Schematic representation of calpain activation during myocardial IRI. Ca²⁺ overload and pH recovery in reperfusion phase are crucial in the activation of the calpain system. Increased sarcolemmal fragility may lead to membrane rupture and cell death. In addition, both the death-receptor and mitochondrial mediated apoptotic pathways seem to be affected by calpain activation. The degradation of myofibrillar proteins and the loss/disorganization of T-tubules structure are key factors in post-MI heart failure development.

Figure 2

Schematic representation of oxidative stress contributing to tissue injury and cell death in IRI. Following ischemia, hypoxia results in reduction of ATP production, ion pump function unbalance, leading to overload of Na⁺ and Ca²⁺, activation of anaerobic glycolysis, and, finally, reduction of pH. During the initial ischemic phase, the activation and upregulation of enzymes (such as NADPH oxidase, a superoxide-generating enzyme comprising a membrane-bound catalytic subunit) occurs, that are capable of producing ROS, when molecular oxygen is reintroduced in the reperfusion phase.
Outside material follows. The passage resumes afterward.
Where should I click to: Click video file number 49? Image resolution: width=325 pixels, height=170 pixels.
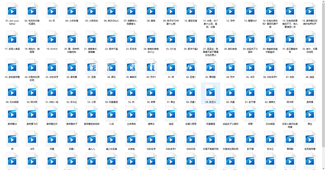pos(12,93)
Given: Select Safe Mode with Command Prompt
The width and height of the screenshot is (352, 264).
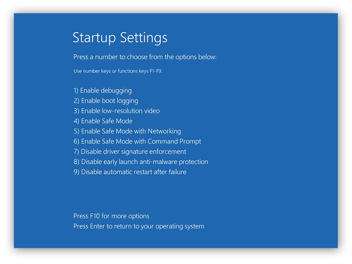Looking at the screenshot, I should click(x=137, y=141).
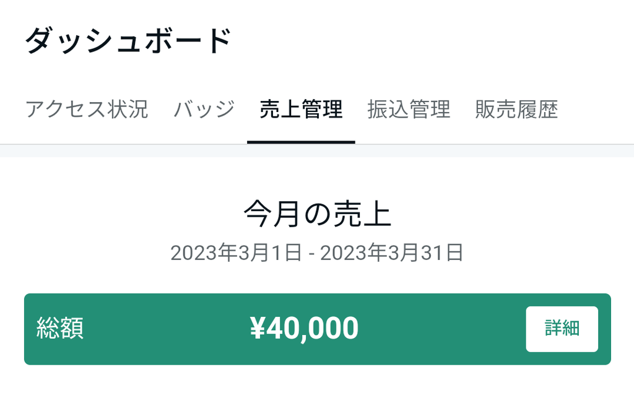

ROS induces cell dysfunction and death via other mechanisms: activation of metalloproteinases and calpains, mitochondrial permeability transition pore (MPTP) opening which contributes to swelling and lysis of cells. This may elicit the release of proapoptotic factors in the cytosol, thus contributing to cell death. ROS indirectly interact with nitric oxide (NO) production, partly mediated by the inducible NOS (iNOS), the high-capacity NO-producing enzyme. Unlike the other two NOS isoforms, iNOS is not constitutively expressed in cells, and its production is elicited by several stimuli like IRI. NO cytotoxic effects are both direct and indirect mediated by NO reaction with superoxide to form the potent oxidant peroxynitrite which in turn exerts cytotoxicity.

Figure 3

Histomorphological pictures showing the phenotypic results of altered pathways in IRI. (a) Mild calpain 1 expression in the left ventricle cardiac tissue of a patient who died following early reperfused AMI (calpain 1, antibody anti-calpain 1, Santa Cruz, USA). (b) NOX2 expression in the left ventricle cardiac tissue of a patient who died following prompt fibrinolysis in acute STEMI. (c) Strong immunopositivity to anti-nitrotyrosine antibody (Abcam, Cambridge, UK). (d) Mild immunopositivity to anti-iNOS (inducible nitric oxide synthase) antibody (Santa Cruz, CA, USA) in the left ventricle sample of a patient who died following reperfusion therapy in STEMI.

Figure 4

The matrix metalloproteinases system. MMPs activity results from different levels of regulation: transcription, activation, and inhibition by tissue inhibitors of metalloproteinases (TIMPs). During ischemia/reperfusion, oxidative stress stimulates the activity of MMPs, like MMP-2. Several biological activities of MMPs may contribute to myocardial contractile dysfunction and cell death. MMPs can both degrade extracellular matrix (ECM) and modulate different cellular mechanisms, thus leading to contractile dysfunction and modulation of cardiac remodelling and healing.